# START OF EXCERPTED RECORDS
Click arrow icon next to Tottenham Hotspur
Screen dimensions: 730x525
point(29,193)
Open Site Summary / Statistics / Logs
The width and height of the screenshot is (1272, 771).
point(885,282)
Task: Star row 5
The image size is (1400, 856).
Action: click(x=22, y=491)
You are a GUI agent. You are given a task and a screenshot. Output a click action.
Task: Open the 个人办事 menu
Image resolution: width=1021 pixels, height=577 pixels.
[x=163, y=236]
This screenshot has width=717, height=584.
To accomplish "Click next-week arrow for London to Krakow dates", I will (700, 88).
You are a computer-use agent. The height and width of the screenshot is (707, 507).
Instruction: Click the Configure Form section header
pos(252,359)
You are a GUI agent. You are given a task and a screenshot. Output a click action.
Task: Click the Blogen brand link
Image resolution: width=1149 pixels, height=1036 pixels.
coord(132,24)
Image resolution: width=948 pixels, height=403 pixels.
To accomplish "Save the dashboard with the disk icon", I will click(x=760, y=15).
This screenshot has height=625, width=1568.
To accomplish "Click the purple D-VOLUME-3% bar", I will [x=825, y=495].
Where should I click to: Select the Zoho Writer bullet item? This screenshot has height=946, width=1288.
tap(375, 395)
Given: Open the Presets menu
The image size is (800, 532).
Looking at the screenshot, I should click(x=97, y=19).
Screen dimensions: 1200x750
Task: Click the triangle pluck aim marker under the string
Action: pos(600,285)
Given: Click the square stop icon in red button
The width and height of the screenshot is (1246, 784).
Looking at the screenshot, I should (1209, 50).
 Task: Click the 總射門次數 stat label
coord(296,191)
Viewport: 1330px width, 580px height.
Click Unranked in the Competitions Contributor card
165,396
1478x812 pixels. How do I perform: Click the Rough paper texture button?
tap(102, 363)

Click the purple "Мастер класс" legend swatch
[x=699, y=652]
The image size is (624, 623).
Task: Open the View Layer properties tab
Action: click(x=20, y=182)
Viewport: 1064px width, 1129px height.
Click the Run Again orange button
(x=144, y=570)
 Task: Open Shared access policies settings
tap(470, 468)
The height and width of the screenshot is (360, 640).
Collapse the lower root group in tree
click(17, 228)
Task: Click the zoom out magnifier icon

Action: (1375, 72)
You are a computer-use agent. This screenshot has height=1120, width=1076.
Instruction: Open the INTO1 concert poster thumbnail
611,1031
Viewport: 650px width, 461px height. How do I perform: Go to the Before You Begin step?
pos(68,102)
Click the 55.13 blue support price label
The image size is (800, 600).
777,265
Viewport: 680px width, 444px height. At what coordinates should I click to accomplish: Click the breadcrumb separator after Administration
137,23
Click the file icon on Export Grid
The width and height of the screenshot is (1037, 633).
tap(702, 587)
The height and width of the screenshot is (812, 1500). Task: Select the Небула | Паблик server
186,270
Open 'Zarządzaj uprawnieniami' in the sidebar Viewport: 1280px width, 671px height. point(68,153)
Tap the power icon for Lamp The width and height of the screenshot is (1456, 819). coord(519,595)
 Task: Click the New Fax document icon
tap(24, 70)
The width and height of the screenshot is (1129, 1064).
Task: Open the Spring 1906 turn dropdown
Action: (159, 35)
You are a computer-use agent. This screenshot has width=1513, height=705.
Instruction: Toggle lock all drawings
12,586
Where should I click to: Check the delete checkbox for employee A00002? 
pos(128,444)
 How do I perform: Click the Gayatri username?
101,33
# END OF EXCERPTED RECORDS
WHAT NEEDS TO BE DONE
Identify each line in the data above that contains the word "size", and copy every one of those lines.

COMPLETED TASK
The image size is (1400, 856).
The image size is (800, 532).
The image size is (624, 623).
The image size is (800, 600).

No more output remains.